The book is written in a diary style, with the woman intentionally creating a record of her life.  It fascinated me from the start, as we never learn the name of the woman.  As she writes in her diary, “No one calls me by that name, so it no longer exists.”  That’s a blog for another day, as that took me on a brain tangent about who in this world truly knows my “name.” 

The most impactful takeaway I had from the book is the reasoning the woman has behind writing her story.  She acknowledges that no one will ever read it, and she questions why she should even bother.  She makes a statement – maybe I am paraphrasing, but it was close to – “I am here.  I matter.  I have something to say.” 

That came along as I was losing my identity into that of caregiver.  My husband no longer communicated with me, and I had devolved from wife/friend into the person who cared for his body.  I knew I mattered in that sense but had lost my ability to know who I was outside of that.  Then along comes Marlen’s words.  And I started writing.  Every day.  Words that were always meant to be, and always will be, private.  A declaration that “I” continued in the face of the experience of that time.  That it didn’t matter that the writing was just for me.  The words needed saying, as they were “me.”.  They were an emphatic statement that I was still there.
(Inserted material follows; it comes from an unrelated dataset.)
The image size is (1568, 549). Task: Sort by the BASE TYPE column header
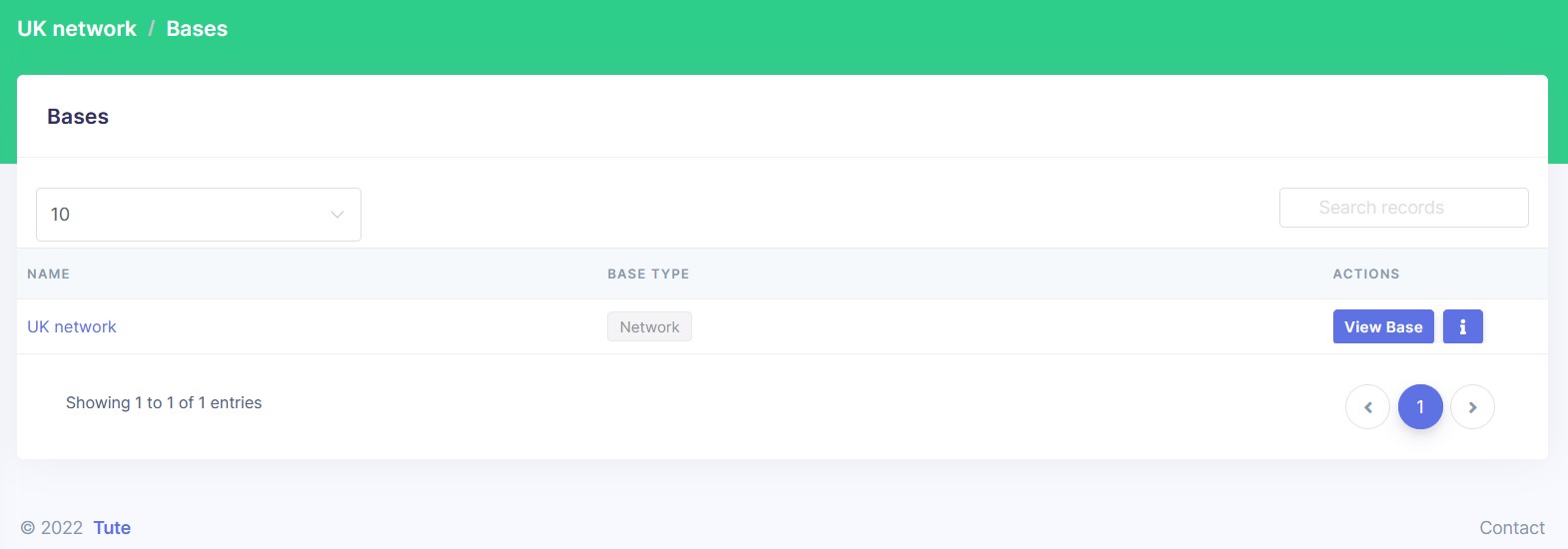648,274

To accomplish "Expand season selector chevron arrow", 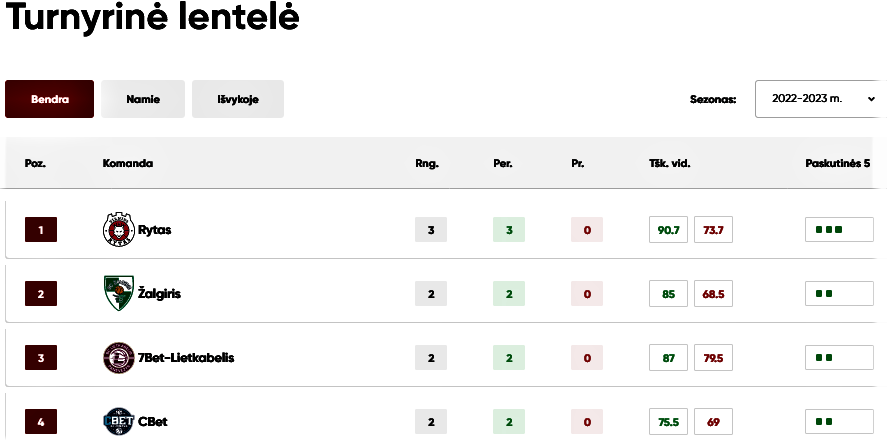I will coord(871,99).
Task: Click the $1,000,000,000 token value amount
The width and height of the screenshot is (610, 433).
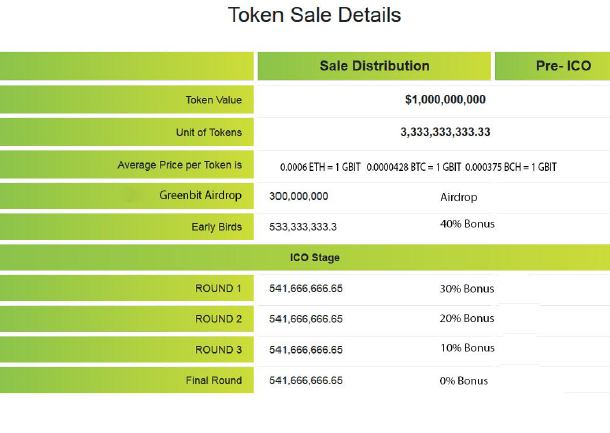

When time passed, and I was alone after my husband’s passing, I kept writing.  Those words were my continual, evolving link to who I had been and who I was becoming.  They were me, talking to me.  Sometimes casually, and sometimes at the deepest, most intimate level.  My soul shouted out, “I am here.  I have something to say.”  Like the heroine of The Wall, I was defining who I was outside of the expectations of others – even outside the expectations I had previously had for myself.  My words, as they had for the woman in the book, were my acceptance that the moment, and then the next moment, mattered the most.  That I didn’t need to seek beyond that.  That I had everything I needed to survive and flourish.  My words reminded me it was all about choice.  The choice to live and thrive.  And, most importantly, without holding myself to anything but doing just that and seeing where it took me. 

Earlier in this post, I mentioned that Ayn Rand’s Atlas Shrugged was the most important book of my life.  Let me correct that.  It was … up until the three years that I lived inside my personal experience of The Wall.  Both books were about personal responsibility and the power of self-creation.  One is about what that might be in society and in relation to others; the other is about gloriously and powerfully evolving separate from those influences.  And here’s to dystopian stories … because our lives are a series of dystopian events, where the world as we know it comes (slowly or abruptly) to an end, and we find ourselves in a landscape of scattered pieces and remnants.  What of them do we pick up, repair, and cherish?  What of them do we accept as no longer valuable?  Or, more dramatically, totally useless in the present? 

And in the middle of all that, how do we declare we remain … we matter … we have something to say. 

One last lesson from The Wall.  It … just … ends.  We are left not knowing if the woman continues to thrive, or whether she is indeed the very last human being.  We are with her, witnessing her day-to-day life … and then the friggin’ book up and ends.  How about that for a lesson that it is not about the plots and plans we make for the future?  It is about living fully and to our most deep possibility in the present.  We will all arrive at our it-just-ends moments (including the big one at the end of it all).  Life changes, relationships change, our bodies change, and our society and communities change.  All that matters (if we are brave enough to accept it as the heroine of the book did) is who we decide to be during it all.  We are here.  We matter.  We have something to say.